## Data under study
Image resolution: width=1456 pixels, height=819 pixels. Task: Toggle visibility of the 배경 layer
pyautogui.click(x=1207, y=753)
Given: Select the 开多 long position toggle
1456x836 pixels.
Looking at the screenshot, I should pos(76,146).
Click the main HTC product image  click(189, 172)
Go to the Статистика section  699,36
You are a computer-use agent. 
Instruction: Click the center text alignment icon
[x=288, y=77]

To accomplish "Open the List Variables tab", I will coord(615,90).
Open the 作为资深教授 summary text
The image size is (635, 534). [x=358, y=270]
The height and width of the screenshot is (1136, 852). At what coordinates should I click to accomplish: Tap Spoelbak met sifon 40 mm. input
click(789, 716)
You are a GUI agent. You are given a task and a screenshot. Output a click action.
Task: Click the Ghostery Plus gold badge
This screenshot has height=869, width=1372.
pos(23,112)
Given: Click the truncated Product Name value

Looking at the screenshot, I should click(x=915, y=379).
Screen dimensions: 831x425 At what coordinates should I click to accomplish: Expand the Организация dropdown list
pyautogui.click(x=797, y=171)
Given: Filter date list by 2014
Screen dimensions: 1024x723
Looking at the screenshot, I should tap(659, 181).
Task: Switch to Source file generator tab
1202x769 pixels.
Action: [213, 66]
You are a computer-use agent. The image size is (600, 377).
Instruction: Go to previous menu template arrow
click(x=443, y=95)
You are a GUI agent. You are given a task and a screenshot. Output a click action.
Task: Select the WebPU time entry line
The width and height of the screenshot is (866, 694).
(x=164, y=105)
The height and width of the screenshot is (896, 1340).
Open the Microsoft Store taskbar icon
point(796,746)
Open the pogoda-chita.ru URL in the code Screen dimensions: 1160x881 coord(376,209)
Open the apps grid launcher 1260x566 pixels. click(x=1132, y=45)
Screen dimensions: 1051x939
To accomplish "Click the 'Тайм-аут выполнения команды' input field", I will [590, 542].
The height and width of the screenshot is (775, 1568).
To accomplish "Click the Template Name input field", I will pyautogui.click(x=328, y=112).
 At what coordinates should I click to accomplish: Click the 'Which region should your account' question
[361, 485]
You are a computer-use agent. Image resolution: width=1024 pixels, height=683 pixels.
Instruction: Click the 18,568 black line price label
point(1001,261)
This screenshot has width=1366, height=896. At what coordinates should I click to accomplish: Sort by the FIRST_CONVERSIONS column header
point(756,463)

## What needs to be done
Would you copy every line of the entries that includes the word "Select"?

## Expected answer
Given: Select the 开多 long position toggle
Task: Select the WebPU time entry line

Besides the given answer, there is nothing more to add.